__EXCERPTED RECORDS__
= = = = =
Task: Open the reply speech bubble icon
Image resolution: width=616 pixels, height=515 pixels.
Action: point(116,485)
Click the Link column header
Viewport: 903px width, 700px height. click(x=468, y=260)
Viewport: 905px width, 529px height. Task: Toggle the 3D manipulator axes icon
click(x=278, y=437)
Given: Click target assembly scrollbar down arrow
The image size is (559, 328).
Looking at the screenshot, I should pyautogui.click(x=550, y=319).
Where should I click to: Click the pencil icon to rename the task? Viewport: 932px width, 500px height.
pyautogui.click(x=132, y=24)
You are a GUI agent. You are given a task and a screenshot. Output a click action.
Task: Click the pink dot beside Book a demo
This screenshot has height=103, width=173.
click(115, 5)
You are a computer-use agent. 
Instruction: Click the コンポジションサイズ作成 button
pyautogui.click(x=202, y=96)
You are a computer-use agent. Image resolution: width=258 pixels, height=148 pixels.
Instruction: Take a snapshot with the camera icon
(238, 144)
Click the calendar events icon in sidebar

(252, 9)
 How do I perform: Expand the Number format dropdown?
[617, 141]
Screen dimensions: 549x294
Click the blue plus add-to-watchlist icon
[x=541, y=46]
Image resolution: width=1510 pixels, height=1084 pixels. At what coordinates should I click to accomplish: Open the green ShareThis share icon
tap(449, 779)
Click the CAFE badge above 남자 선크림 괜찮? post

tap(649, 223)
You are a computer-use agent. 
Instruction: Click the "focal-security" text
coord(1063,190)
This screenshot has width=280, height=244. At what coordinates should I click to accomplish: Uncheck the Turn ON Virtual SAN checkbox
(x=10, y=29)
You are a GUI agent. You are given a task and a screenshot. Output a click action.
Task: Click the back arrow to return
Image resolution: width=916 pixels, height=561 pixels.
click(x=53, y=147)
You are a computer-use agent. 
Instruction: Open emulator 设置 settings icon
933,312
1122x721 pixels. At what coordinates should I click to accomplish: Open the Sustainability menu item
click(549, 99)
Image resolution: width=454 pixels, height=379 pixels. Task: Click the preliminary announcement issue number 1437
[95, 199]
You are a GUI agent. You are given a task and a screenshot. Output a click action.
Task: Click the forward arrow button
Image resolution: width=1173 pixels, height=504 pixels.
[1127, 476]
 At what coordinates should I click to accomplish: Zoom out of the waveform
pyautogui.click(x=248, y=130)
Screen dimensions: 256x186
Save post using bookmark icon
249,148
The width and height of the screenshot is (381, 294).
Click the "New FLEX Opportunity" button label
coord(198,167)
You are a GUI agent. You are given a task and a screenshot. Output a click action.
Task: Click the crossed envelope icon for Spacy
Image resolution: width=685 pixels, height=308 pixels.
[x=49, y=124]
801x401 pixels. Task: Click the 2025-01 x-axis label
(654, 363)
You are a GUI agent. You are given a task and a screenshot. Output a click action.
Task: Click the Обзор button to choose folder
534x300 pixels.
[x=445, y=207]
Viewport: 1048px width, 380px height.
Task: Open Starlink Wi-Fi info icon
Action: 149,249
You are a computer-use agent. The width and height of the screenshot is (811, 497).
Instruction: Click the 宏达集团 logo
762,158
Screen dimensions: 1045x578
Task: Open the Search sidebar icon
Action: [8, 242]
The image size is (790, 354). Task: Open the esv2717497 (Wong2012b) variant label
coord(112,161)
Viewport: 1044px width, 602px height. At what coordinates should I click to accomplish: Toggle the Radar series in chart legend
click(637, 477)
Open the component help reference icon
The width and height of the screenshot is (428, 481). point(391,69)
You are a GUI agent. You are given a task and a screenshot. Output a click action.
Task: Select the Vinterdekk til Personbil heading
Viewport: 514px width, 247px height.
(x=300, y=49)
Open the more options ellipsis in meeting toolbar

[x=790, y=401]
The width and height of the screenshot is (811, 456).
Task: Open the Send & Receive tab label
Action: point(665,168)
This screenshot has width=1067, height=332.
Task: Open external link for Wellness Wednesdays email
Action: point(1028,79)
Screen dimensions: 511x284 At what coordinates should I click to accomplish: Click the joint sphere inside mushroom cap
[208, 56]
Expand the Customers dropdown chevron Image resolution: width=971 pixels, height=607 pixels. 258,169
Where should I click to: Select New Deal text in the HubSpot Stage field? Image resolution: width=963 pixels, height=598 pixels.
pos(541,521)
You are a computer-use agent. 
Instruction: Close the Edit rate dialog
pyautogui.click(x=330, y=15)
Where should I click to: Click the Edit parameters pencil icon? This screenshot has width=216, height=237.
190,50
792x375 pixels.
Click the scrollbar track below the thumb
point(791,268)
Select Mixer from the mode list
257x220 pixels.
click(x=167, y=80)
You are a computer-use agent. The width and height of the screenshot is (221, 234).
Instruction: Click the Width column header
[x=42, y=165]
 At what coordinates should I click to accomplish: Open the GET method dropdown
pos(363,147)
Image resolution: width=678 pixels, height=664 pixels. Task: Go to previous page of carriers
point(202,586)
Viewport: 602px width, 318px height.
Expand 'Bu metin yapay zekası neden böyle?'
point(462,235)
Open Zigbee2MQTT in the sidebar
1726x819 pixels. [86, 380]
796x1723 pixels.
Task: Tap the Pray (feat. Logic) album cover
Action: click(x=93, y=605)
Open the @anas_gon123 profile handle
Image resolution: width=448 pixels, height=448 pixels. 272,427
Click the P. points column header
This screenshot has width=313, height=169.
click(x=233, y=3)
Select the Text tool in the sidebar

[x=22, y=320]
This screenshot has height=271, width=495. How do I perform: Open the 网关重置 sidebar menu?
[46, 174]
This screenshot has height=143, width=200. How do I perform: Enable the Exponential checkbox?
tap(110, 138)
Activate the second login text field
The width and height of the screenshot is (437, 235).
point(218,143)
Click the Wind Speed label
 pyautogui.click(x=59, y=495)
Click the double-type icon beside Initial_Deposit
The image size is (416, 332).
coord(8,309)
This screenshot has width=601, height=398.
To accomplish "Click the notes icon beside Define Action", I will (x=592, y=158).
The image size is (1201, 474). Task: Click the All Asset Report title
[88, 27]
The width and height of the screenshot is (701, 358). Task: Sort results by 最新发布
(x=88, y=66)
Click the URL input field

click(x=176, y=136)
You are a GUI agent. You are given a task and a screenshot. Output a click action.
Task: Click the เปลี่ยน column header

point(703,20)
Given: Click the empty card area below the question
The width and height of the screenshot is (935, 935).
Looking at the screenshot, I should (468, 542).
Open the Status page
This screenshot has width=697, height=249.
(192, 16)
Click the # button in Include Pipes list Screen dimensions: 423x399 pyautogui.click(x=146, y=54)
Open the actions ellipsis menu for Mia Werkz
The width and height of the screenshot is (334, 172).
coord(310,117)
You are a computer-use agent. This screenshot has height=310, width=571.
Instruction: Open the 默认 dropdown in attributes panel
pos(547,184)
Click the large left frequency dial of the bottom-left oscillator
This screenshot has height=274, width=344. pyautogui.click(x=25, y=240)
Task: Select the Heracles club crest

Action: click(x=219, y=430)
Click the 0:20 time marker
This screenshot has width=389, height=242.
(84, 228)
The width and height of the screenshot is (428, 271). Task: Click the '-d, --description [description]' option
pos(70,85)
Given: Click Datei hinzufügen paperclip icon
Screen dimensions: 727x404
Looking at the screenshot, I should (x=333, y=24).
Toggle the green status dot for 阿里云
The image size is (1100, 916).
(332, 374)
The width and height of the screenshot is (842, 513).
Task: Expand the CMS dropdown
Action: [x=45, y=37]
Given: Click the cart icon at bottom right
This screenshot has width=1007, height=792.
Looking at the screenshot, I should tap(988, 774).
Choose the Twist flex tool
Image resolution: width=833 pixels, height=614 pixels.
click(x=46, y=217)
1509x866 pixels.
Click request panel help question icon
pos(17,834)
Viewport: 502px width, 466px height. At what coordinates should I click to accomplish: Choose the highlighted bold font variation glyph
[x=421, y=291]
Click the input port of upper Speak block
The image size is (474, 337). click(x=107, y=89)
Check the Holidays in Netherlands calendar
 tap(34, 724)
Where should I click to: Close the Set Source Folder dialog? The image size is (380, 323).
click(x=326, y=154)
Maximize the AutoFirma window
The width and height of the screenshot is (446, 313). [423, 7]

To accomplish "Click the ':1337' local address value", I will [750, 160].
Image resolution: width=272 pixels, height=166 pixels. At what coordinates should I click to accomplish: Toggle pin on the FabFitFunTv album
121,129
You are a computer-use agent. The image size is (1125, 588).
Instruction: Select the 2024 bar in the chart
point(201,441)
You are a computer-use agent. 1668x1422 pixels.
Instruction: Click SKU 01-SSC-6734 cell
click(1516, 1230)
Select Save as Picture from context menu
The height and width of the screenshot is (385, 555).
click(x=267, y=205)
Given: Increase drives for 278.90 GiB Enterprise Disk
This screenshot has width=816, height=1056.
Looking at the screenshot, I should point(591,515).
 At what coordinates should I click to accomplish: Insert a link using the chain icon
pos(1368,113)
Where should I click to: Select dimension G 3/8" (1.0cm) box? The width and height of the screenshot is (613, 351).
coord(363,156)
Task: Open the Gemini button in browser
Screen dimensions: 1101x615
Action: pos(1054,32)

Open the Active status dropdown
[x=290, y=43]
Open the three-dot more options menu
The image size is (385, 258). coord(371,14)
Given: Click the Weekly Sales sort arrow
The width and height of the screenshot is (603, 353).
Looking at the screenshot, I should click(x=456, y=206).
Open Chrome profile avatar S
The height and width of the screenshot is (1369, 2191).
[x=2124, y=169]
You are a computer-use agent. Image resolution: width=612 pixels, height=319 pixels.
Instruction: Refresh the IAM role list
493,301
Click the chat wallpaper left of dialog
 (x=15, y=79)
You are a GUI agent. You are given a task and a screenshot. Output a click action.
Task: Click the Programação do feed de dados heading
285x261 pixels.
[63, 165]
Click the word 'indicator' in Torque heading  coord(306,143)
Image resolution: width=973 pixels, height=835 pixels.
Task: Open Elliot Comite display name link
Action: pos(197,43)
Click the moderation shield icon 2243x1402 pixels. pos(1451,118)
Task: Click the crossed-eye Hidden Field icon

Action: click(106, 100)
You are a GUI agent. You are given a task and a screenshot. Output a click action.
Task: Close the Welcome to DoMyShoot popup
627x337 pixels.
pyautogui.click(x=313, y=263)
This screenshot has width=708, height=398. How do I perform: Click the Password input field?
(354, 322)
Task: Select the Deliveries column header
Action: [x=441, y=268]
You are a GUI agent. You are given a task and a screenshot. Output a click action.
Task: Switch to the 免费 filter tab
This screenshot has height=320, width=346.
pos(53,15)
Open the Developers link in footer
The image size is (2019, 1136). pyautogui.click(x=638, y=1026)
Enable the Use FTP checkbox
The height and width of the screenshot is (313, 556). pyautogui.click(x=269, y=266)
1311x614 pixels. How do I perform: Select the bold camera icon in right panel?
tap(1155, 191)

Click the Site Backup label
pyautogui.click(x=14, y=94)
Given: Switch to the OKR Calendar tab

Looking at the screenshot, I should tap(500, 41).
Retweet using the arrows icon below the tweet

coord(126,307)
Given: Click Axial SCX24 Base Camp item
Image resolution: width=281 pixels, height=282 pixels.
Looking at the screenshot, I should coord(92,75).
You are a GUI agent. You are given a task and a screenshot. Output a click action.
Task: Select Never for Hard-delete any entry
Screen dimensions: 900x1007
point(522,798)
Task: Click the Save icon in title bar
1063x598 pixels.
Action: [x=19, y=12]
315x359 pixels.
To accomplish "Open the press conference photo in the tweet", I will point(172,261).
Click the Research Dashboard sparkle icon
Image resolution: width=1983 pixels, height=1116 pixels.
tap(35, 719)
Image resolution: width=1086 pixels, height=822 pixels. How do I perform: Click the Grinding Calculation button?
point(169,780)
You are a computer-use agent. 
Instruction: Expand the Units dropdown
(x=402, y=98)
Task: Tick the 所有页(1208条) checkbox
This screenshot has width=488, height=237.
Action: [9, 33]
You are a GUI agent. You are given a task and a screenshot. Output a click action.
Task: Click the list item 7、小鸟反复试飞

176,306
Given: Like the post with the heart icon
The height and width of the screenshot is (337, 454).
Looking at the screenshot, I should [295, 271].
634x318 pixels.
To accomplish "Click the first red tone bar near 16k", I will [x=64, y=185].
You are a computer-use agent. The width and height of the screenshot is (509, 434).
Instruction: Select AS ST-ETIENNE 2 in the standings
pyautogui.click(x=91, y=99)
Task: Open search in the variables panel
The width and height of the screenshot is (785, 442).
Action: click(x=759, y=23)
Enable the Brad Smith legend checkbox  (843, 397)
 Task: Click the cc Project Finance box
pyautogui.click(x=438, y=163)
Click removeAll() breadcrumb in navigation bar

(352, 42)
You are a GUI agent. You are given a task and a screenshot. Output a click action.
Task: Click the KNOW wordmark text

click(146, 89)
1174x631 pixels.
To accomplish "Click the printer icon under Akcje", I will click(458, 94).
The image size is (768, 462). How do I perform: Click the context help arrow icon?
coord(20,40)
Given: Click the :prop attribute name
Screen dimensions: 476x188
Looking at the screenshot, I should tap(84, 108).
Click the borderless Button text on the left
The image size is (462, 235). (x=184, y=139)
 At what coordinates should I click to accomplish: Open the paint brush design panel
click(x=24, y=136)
= = = = =
__AIM__
Put everything from the first line of the rows above down to the line containing "pyautogui.click(x=202, y=96)" into a numbered list, including both of those lines and leaving out any blank lines.

__RESULT OF THIS EXERCISE__
1. Task: Open the reply speech bubble icon
2. Image resolution: width=616 pixels, height=515 pixels.
3. Action: point(116,485)
4. Click the Link column header
5. Viewport: 903px width, 700px height. click(x=468, y=260)
6. Viewport: 905px width, 529px height. Task: Toggle the 3D manipulator axes icon
7. click(x=278, y=437)
8. Given: Click target assembly scrollbar down arrow
9. The image size is (559, 328).
10. Looking at the screenshot, I should pyautogui.click(x=550, y=319).
11. Where should I click to: Click the pencil icon to rename the task? Viewport: 932px width, 500px height.
12. pyautogui.click(x=132, y=24)
13. You are a GUI agent. You are given a task and a screenshot. Output a click action.
14. Task: Click the pink dot beside Book a demo
15. This screenshot has height=103, width=173.
16. click(115, 5)
17. You are a computer-use agent. 
18. Instruction: Click the コンポジションサイズ作成 button
19. pyautogui.click(x=202, y=96)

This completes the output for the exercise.